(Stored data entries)
************

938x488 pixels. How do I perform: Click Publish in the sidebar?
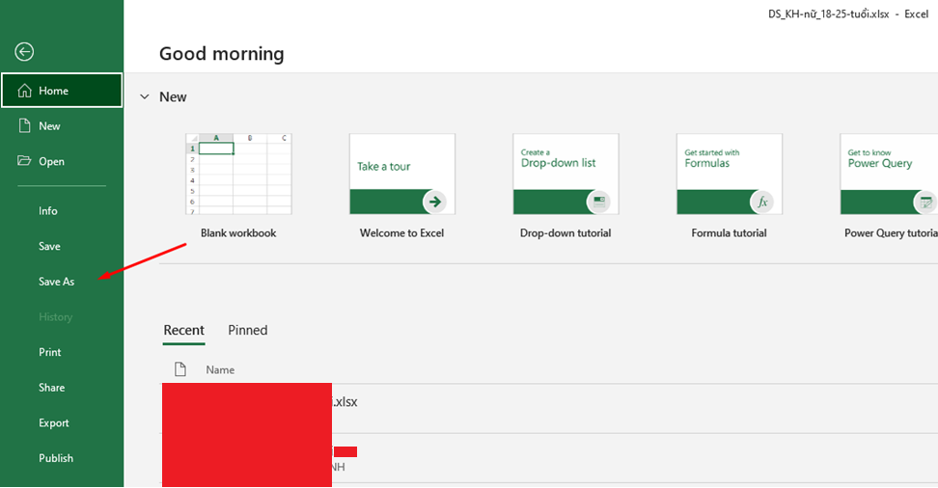56,458
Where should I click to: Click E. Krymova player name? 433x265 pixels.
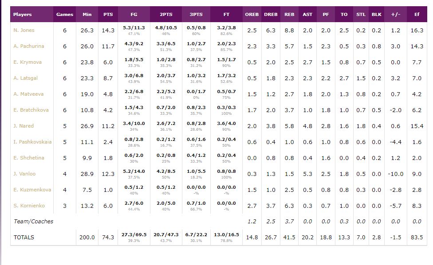28,62
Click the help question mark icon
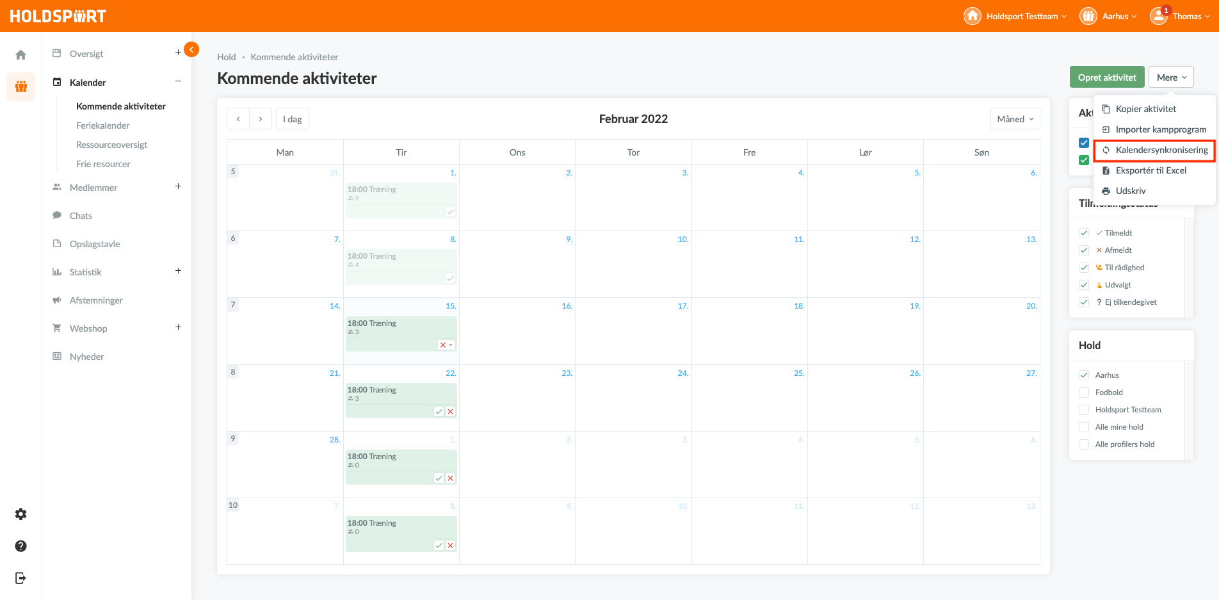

************

EXERCISE BRIEF :: Once the pictures are set aside, please output all the data word for word.

SOLVED EXERCISE ::
938x488 pixels. How do I perform: Click Publish in the sidebar?
56,458
Where should I click to: Click E. Krymova player name? 433x265 pixels.
28,62
Click the help question mark icon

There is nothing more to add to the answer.